When you reach the line containing "Image resolution: width=481" in the data below, begin returning lines exactly as written, and stop once the line containing "The width and height of the screenshot is (846, 529)." has been returned.

• [Input records]:
----

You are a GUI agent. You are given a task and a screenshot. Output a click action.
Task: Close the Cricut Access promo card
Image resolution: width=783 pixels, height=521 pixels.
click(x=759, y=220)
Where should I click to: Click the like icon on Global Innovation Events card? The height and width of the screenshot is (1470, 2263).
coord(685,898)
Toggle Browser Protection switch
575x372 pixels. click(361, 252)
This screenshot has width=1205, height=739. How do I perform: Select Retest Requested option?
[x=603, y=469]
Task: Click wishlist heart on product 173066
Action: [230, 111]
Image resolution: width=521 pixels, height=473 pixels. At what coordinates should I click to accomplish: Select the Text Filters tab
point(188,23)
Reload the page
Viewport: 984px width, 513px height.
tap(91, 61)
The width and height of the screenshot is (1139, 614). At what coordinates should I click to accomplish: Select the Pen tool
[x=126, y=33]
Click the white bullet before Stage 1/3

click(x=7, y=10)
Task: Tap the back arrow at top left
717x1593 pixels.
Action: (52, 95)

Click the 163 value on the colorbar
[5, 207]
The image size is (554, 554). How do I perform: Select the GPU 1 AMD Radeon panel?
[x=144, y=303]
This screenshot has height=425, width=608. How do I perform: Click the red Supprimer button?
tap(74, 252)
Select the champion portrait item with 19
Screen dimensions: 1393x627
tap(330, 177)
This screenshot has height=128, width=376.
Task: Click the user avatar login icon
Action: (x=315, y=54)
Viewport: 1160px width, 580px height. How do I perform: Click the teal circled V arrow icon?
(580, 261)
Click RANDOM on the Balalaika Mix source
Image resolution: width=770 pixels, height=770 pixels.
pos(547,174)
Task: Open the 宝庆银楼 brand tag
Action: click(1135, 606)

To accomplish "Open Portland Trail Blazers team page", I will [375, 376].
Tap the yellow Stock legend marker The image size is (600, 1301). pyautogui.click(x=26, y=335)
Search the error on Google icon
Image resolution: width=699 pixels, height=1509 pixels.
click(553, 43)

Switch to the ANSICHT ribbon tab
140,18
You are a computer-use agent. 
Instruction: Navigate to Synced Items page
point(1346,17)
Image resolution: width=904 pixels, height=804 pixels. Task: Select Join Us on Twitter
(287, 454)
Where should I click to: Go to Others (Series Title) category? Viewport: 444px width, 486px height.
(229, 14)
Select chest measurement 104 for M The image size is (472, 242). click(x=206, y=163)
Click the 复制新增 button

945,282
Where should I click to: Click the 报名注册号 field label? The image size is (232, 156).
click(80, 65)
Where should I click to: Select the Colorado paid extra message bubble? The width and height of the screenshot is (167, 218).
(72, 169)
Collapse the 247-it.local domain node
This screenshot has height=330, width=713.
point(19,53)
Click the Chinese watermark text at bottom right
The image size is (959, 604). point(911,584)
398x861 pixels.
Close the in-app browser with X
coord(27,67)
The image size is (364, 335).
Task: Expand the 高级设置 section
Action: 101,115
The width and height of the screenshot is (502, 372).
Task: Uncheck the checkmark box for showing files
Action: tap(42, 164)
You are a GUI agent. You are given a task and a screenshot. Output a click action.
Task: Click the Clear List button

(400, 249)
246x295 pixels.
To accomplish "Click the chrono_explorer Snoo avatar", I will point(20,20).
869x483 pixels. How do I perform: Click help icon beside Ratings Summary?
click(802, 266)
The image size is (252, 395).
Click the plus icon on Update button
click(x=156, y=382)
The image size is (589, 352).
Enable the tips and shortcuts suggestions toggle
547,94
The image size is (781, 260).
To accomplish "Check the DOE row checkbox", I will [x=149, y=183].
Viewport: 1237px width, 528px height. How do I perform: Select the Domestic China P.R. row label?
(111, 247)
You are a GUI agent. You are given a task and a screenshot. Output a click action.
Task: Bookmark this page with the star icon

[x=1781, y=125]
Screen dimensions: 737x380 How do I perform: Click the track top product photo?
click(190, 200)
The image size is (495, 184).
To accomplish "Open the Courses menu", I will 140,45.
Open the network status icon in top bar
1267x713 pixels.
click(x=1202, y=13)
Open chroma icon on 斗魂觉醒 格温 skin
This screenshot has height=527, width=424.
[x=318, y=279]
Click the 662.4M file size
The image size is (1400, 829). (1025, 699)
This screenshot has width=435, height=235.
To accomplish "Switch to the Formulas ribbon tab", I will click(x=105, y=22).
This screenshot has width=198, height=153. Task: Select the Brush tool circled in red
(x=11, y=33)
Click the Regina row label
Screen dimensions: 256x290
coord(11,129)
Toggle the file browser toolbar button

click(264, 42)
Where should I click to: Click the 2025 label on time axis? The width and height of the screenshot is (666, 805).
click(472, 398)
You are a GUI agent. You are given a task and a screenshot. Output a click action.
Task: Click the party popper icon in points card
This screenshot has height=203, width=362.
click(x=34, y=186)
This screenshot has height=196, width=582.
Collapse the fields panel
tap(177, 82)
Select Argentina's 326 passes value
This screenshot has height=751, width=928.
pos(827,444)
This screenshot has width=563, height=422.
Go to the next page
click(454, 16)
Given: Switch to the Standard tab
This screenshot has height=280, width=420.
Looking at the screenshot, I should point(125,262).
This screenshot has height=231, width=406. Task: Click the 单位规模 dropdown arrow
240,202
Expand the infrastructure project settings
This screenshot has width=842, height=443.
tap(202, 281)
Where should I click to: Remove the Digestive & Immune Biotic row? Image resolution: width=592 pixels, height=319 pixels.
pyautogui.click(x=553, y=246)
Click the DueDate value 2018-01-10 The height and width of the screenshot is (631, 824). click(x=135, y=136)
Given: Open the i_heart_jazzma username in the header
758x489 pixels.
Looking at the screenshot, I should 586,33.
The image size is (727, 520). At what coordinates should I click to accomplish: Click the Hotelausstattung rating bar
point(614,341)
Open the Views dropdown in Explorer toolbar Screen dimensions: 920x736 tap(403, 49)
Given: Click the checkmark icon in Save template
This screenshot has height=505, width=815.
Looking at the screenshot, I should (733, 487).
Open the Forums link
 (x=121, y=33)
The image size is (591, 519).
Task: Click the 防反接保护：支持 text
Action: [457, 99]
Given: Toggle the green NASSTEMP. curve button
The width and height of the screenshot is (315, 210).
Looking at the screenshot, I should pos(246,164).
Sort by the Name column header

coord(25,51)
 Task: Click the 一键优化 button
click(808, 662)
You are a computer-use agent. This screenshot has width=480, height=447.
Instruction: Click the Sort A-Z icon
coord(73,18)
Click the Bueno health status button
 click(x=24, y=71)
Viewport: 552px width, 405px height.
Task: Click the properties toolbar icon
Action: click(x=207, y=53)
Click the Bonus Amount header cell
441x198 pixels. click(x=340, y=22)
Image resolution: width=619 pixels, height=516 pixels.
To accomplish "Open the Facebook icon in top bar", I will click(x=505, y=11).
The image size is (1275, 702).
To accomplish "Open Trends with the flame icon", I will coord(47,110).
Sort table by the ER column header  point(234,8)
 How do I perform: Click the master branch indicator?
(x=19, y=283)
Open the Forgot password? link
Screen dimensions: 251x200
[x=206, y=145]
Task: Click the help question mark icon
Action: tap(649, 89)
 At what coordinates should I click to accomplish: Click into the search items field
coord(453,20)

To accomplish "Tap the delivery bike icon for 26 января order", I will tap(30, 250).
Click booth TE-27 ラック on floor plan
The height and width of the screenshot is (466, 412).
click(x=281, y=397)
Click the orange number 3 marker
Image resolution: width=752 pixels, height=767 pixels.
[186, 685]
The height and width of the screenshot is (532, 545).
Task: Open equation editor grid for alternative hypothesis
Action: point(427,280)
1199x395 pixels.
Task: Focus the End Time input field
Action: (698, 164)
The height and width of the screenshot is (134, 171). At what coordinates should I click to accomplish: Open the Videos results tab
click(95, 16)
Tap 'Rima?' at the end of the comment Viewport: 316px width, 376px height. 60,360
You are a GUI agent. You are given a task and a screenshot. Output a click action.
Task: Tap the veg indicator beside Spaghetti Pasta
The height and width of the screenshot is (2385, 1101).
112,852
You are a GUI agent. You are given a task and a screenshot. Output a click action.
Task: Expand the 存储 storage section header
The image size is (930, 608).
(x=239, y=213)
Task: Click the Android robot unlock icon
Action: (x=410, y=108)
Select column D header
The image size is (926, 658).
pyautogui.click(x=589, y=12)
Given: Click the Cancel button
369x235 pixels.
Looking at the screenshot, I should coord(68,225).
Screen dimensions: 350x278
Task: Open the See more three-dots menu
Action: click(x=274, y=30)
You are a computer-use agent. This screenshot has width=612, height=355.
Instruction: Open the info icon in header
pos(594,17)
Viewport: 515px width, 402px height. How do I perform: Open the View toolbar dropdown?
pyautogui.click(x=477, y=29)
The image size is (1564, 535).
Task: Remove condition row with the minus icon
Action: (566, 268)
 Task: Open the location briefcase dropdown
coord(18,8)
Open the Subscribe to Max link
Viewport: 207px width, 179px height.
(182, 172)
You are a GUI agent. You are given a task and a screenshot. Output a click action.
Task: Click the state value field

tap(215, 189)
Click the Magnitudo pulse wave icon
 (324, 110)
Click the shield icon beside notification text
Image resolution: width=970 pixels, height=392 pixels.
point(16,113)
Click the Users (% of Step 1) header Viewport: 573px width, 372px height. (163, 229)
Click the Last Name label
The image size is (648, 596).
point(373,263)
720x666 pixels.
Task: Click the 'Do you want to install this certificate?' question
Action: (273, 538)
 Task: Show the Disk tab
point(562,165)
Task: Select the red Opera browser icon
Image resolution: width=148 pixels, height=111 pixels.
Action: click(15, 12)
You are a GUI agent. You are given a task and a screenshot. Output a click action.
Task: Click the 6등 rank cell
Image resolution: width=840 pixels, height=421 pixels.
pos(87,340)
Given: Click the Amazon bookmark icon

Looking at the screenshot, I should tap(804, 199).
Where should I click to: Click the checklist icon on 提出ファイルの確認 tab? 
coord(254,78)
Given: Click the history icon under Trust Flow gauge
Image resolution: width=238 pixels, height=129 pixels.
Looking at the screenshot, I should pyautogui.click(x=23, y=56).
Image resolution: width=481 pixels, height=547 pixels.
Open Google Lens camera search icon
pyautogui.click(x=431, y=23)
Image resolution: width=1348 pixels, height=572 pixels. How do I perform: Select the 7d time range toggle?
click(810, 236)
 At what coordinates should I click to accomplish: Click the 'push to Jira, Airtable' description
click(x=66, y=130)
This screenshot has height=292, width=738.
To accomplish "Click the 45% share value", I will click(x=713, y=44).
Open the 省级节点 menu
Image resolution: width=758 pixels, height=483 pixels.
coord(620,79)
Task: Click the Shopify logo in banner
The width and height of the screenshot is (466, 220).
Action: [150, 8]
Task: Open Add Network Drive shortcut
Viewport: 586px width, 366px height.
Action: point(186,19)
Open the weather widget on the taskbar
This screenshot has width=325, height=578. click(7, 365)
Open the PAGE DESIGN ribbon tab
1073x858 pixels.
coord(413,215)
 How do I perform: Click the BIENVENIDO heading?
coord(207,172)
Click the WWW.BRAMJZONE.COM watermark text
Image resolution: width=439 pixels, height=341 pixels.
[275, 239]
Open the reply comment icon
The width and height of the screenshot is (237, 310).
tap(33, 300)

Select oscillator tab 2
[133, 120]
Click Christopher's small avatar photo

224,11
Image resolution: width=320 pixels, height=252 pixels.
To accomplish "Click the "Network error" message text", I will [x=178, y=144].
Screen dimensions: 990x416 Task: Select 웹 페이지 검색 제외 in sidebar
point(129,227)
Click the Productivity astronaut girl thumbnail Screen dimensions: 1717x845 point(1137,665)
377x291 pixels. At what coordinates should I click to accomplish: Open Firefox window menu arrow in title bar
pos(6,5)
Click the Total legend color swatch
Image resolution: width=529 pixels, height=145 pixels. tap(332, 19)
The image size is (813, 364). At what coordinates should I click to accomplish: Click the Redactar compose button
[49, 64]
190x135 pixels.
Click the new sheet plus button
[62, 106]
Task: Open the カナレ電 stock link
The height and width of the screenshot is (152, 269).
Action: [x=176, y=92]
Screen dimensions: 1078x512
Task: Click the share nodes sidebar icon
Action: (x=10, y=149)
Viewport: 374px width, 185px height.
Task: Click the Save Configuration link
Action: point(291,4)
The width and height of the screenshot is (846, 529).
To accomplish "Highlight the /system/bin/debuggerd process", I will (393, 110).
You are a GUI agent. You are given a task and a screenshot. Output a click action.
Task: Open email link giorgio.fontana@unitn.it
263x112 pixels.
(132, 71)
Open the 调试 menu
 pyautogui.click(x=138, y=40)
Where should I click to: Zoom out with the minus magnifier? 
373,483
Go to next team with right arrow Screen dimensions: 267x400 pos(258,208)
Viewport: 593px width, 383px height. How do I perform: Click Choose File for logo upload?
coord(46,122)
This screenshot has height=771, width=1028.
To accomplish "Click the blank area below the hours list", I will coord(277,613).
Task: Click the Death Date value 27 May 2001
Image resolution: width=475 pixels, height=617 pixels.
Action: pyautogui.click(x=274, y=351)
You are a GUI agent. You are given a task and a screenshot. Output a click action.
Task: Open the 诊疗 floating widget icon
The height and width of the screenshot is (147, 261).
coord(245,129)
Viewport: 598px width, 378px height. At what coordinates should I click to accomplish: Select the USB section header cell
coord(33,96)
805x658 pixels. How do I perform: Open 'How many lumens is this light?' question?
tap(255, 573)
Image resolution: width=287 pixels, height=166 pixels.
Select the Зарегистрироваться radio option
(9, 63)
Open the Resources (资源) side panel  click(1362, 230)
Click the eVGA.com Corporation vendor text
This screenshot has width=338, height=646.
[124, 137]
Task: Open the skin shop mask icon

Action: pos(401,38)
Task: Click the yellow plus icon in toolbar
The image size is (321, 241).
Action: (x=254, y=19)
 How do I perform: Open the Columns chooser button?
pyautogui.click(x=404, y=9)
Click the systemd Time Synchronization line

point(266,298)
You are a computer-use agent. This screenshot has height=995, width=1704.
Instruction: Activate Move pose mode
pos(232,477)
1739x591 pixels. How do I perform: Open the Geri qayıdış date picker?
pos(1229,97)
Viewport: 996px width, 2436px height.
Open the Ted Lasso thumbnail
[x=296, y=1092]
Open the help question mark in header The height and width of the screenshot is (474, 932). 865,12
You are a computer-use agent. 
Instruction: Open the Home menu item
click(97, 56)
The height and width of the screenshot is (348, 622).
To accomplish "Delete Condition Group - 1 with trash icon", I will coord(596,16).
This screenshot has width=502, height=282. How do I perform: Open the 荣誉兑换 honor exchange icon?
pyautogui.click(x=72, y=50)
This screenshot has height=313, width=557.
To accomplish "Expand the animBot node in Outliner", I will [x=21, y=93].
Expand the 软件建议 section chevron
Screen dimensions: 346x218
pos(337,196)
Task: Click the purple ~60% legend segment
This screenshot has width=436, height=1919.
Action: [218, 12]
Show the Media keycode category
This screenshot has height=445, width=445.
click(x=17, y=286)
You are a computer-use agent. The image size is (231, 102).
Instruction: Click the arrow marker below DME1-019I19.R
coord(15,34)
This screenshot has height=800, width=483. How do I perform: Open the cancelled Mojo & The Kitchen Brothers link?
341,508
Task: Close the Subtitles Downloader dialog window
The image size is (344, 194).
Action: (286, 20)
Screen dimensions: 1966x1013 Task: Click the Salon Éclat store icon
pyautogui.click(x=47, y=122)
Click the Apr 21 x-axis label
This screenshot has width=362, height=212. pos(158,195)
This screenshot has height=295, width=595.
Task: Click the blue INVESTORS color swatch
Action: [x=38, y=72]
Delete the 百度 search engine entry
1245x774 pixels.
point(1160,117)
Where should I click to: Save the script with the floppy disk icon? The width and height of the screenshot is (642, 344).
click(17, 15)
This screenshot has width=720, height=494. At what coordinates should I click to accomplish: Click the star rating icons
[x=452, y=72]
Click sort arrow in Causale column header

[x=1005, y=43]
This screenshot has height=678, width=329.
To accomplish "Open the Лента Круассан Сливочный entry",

----

• [Result of this exercise]:
Image resolution: width=481 pixels, height=547 pixels.
Open Google Lens camera search icon
pyautogui.click(x=431, y=23)
Image resolution: width=1348 pixels, height=572 pixels. How do I perform: Select the 7d time range toggle?
click(810, 236)
 At what coordinates should I click to accomplish: Click the 'push to Jira, Airtable' description
click(x=66, y=130)
This screenshot has height=292, width=738.
To accomplish "Click the 45% share value", I will click(x=713, y=44).
Open the 省级节点 menu
Image resolution: width=758 pixels, height=483 pixels.
coord(620,79)
Task: Click the Shopify logo in banner
The width and height of the screenshot is (466, 220).
Action: [150, 8]
Task: Open Add Network Drive shortcut
Viewport: 586px width, 366px height.
Action: point(186,19)
Open the weather widget on the taskbar
This screenshot has width=325, height=578. click(7, 365)
Open the PAGE DESIGN ribbon tab
1073x858 pixels.
coord(413,215)
 How do I perform: Click the BIENVENIDO heading?
coord(207,172)
Click the WWW.BRAMJZONE.COM watermark text
Image resolution: width=439 pixels, height=341 pixels.
[275, 239]
Open the reply comment icon
The width and height of the screenshot is (237, 310).
tap(33, 300)

Select oscillator tab 2
[133, 120]
Click Christopher's small avatar photo

224,11
Image resolution: width=320 pixels, height=252 pixels.
To accomplish "Click the "Network error" message text", I will [x=178, y=144].
Screen dimensions: 990x416 Task: Select 웹 페이지 검색 제외 in sidebar
point(129,227)
Click the Productivity astronaut girl thumbnail Screen dimensions: 1717x845 point(1137,665)
377x291 pixels. At what coordinates should I click to accomplish: Open Firefox window menu arrow in title bar
pos(6,5)
Click the Total legend color swatch
Image resolution: width=529 pixels, height=145 pixels. tap(332, 19)
The image size is (813, 364). At what coordinates should I click to accomplish: Click the Redactar compose button
[49, 64]
190x135 pixels.
Click the new sheet plus button
[62, 106]
Task: Open the カナレ電 stock link
The height and width of the screenshot is (152, 269).
Action: [x=176, y=92]
Screen dimensions: 1078x512
Task: Click the share nodes sidebar icon
Action: (x=10, y=149)
Viewport: 374px width, 185px height.
Task: Click the Save Configuration link
Action: point(291,4)
The width and height of the screenshot is (846, 529).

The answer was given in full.